He filled both their mugs, hoping this pot of coffee was better than the last one - that tasted like graveyard dirt. "You talked to him?"

"A bit. Honestly we didn't talk much." She paused briefly. "He's one of the best fucks I've ever had."

Angel fumbled the mug in his hand, and nearly dropped it. When he turned to look at her, she was giving him a Cheshire Cat grin, amused by his sudden clumsiness. "You could warn a guy before you say something like that, you know."

"What, and miss the reaction?"

He scowled at her as he gave her Bren's mug and retreated to the other side of the desk. He really wasn't that surprised she and Logan had gotten together in that fashion, not considering how they looked at each other when they first met. You could almost smell the hormones. "So I take it he's recovering somewhere?"

That made her smile, eyes sparkling like this was too much fun - or he was too much fun, whichever. "Naw, he had some business in Canada to take care of, but he'll be back soon. So tell me, how old is he really?"

He sat down and took a sip of his coffee, which was hot enough to burn his lips. He wasn't sure it tasted any better. "What did he tell you?"

"He said he didn't know, but he figured if he was honest, he was probably pushing a hundred. But he was yankin' my chain, right?"

"Umm, no, not really. I'm pretty sure he's at least one hundred years old, probably more. His healing factor severely retards the aging process, to the point where his chronological age is hard to pinpoint."

Faith was staring at him in disbelief, her jaw slack. "Come on! You guys are shitting me!"

He shook his head, adding a small shrug. "I think Logan feels much the same way. He doesn't like to talk about his age. The fact that he mentioned it to you is something."

She raised her eyebrows at that. "Is it? You mean, like -"

But she never got to finish her sentence, as there was an odd noise, a sort of muffled, reversed "pop" in the back of the room, and they were both on their feet, tense and defensive, even as they saw Mordred appear out of this air.
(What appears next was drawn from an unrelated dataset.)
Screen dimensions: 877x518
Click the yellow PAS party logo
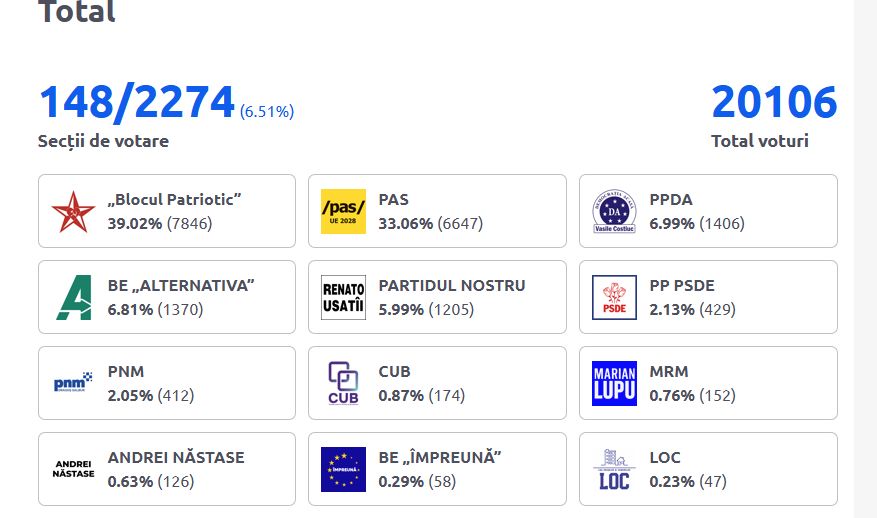tap(343, 211)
The half-Human hybrid sorcerer looked at them both suspiciously, like he knew they really didn't like him. "Did I interrupt a tea party?"

Angel crossed his arms over his chest, staring at him with as neutral an expression as possible. "No, we w-"

"I don't give a toss," he interrupted curtly, walking towards his desk. He eyed Faith warily, as if aware she could probably get a good shot in if she really wanted to. He held out a slip of paper, little more than a Post-It note. "Don't say I never did anything for you."

Angel took it, and scanned it quickly. It was just a name, Elias French, and an address for a place in Malibu. "What is this?"

"The name of the man who intends to rebuild the Circle of the Black Thorn." Mordred turned and returned to the back of the room. "Consider this a favor you owe me."

Before Angel could tell him to go fuck himself, Mordred had disappeared again.

Faith looked at the piece of paper with a curious look on her face. "So what does that mean exactly?"

Mordred could be lying to him, but it seemed unlikely, mostly because he would have stayed around to enjoy the show. "Trouble," he admitted, wondering if it was time to call in the troops.

Or maybe he should just take care of this problem himself this time.


	3. Chapter 3

3

Some place were naturally depressing. Asrahar seemed to be one of those places.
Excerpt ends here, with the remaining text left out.